* _Task data_:
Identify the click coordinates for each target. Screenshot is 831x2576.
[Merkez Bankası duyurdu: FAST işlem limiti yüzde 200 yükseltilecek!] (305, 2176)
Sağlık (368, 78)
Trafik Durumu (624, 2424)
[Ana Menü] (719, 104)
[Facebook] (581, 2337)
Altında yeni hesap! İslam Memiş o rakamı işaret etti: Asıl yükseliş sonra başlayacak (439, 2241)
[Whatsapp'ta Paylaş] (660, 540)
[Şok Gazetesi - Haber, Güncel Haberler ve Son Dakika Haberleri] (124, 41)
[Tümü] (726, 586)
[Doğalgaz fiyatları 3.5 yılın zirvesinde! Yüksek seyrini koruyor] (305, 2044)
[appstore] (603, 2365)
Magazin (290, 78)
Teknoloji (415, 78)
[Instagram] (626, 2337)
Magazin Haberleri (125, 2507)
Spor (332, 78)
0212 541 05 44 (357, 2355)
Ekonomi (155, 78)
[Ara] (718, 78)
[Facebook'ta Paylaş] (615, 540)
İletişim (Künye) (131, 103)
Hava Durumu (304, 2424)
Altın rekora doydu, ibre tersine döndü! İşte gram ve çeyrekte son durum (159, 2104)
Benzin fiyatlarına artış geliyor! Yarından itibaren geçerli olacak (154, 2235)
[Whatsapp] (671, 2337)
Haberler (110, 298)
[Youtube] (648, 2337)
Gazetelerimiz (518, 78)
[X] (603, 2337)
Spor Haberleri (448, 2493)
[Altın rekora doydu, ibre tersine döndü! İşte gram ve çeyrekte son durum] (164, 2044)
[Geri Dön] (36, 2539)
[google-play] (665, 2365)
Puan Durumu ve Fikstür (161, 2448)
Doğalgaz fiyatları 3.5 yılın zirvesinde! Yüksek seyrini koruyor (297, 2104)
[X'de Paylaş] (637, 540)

* _Exercise goal_: Review the material and copy each line in which the word "Paylaş" appears.

* _Solved exercise_:
[Whatsapp'ta Paylaş] (660, 540)
[Facebook'ta Paylaş] (615, 540)
[X'de Paylaş] (637, 540)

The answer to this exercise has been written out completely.